Instructions for the task:
Transcribe the stretch of the city census text below from "The median household" through "five or over.".

Source document:
Of the 55 households, 20.0% of which had children under the age of 18 living with them, 40.0% were married couples living together, 1.8% were cohabiting couples, 27.3% had a female householder with no spouse or partner present and 30.9% had a male householder with no spouse or partner present. 50.9% of all households were non-families. 47.3% of all households were made up of individuals, 12.7% had someone living alone who was 65 years old or older.

The median age in the city was 37.0 years. 29.2% of the residents were under the age of 20; 3.8% were between the ages of 20 and 24; 26.2% were from 25 and 44; 21.5% were from 45 and 64; and 19.2% were 65 years of age or older. The gender makeup of the city was 50.8% male and 49.2% female.

===2010 census===
At the 2010 census there were 138 people in 65 households, including 35 families, in the city. The population density was 242.1 PD/sqmi. There were 87 housing units at an average density of 152.6 /sqmi. The racial makup of the city was 92.8% White, 1.4% Native American, 0.7% Asian, 0.7% Pacific Islander, and 4.3% from two or more races. Hispanic or Latino of any race were 6.5%.

Of the 65 households 21.5% had children under the age of 18 living with them, 40.0% were married couples living together, 7.7% had a female householder with no husband present, 6.2% had a male householder with no wife present, and 46.2% were non-families. 38.5% of households were one person and 15.4% were one person aged 65 or older. The average household size was 2.12 and the average family size was 2.74.

The median age was 43.3 years. 18.8% of residents were under the age of 18; 12.4% were between the ages of 18 and 24; 21.7% were from 25 to 44; 32.6% were from 45 to 64; and 14.5% were 65 or older. The gender makeup of the city was 49.3% male and 50.7% female.

===2000 census===
At the 2000 census there were 177 people in 82 households, including 44 families, in the city. The population density was 314.3 PD/sqmi. There were 95 housing units at an average density of 168.7 /sqmi. The racial makup of the city was 97.74% White, and 2.26% from two or more races.
Of the 82 households 24.4% had children under the age of 18 living with them, 45.1% were married couples living together, 6.1% had a female householder with no husband present, and 46.3% were non-families. 42.7% of households were one person and 25.6% were one person aged 65 or older. The average household size was 2.16 and the average family size was 3.05.

The age distribution was 24.9% under the age of 18, 7.3% from 18 to 24, 24.3% from 25 to 44, 19.2% from 45 to 64, and 24.3% 65 or older. The median age was 42 years. For every 100 females, there were 90.3 males. For every 100 females age 18 and over, there were 92.8 males.

The median household income was $28,462 and the median family income was $32,917. Males had a median income of $25,469 versus $24,375 for females. The per capita income for the city was $11,548. About 6.4% of families and 12.8% of the population were below the poverty line, including 7.5% of those under the age of eighteen and 24.4% of those sixty five or over.

==Education==
Pocahontas Area Community School District operates public schools. It was in the Havelock-Plover Community School District until July 1, 1989, when it consolidated into the Pocahontas School District, resulting in the Pocahontas Area School District.

[Excerpts from a dataset]
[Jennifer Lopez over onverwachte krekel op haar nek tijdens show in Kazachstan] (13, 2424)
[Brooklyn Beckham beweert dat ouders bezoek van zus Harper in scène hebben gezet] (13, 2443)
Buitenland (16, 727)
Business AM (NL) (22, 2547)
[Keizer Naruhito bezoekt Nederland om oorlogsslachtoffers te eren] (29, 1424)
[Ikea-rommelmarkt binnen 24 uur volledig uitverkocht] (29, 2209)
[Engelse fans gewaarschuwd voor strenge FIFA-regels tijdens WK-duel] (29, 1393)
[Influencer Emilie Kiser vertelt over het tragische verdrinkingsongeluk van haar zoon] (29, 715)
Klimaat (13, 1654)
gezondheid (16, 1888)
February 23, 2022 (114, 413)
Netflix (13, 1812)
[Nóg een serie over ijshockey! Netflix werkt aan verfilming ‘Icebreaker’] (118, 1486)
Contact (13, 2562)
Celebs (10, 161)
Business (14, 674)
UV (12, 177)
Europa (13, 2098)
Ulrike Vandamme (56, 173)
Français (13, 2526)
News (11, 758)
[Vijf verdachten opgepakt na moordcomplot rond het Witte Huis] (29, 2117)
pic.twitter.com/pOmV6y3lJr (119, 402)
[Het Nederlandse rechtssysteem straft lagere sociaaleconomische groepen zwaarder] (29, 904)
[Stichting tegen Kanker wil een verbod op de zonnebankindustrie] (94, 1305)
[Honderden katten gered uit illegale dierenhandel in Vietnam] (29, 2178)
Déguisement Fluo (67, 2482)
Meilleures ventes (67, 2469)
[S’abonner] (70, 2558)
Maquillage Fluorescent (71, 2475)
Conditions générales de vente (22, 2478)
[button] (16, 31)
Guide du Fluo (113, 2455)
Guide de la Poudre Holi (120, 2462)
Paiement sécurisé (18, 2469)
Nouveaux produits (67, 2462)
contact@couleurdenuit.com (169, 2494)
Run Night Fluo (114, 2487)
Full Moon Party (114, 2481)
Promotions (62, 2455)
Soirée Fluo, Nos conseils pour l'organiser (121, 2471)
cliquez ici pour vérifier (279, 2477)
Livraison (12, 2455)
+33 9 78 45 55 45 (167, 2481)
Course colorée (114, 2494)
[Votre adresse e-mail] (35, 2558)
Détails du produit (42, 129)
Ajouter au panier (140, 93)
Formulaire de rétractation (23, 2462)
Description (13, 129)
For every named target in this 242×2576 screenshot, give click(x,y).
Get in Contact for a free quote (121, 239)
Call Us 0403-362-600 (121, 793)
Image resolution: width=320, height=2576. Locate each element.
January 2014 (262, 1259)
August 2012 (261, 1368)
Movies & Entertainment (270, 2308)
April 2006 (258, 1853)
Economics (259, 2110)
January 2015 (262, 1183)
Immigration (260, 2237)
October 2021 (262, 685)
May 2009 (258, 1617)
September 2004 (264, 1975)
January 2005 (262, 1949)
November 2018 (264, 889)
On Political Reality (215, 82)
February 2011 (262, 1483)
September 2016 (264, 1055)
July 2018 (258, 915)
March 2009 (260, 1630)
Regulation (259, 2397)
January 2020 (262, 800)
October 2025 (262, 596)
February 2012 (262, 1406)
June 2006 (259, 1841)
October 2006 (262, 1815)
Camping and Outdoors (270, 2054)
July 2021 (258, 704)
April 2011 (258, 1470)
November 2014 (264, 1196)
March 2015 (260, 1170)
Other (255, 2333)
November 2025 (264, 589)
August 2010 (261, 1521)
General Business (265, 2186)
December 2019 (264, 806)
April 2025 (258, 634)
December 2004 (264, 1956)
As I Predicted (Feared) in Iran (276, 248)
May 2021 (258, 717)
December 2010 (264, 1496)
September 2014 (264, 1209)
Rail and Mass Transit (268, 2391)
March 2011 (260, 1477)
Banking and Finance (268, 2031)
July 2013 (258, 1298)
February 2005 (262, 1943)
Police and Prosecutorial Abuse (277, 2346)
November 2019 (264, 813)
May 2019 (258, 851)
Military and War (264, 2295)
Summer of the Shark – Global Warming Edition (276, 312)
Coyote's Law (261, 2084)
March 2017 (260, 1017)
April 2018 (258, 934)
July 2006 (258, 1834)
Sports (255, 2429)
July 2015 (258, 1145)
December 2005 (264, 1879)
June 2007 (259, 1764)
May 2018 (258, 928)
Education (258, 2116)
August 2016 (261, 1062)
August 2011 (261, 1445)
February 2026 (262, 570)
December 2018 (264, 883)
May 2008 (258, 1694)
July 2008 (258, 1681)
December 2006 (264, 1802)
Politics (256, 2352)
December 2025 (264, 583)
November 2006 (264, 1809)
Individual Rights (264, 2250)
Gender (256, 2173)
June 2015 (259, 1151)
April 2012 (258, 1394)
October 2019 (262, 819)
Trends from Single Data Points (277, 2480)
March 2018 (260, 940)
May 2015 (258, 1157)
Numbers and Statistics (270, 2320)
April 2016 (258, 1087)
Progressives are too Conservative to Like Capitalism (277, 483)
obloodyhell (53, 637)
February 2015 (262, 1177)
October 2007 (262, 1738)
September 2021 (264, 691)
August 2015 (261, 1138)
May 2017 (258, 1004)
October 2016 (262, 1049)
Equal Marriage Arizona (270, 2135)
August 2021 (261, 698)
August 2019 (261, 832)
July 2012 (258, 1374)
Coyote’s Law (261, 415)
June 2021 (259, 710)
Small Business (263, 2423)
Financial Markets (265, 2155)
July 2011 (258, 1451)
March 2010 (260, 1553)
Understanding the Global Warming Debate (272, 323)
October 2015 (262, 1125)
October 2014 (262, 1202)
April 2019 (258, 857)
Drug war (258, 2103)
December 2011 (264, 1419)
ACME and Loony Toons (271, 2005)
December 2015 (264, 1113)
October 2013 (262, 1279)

Exercise response:
The median household income was $28,462 and the median family income was $32,917. Males had a median income of $25,469 versus $24,375 for females. The per capita income for the city was $11,548. About 6.4% of families and 12.8% of the population were below the poverty line, including 7.5% of those under the age of eighteen and 24.4% of those sixty five or over.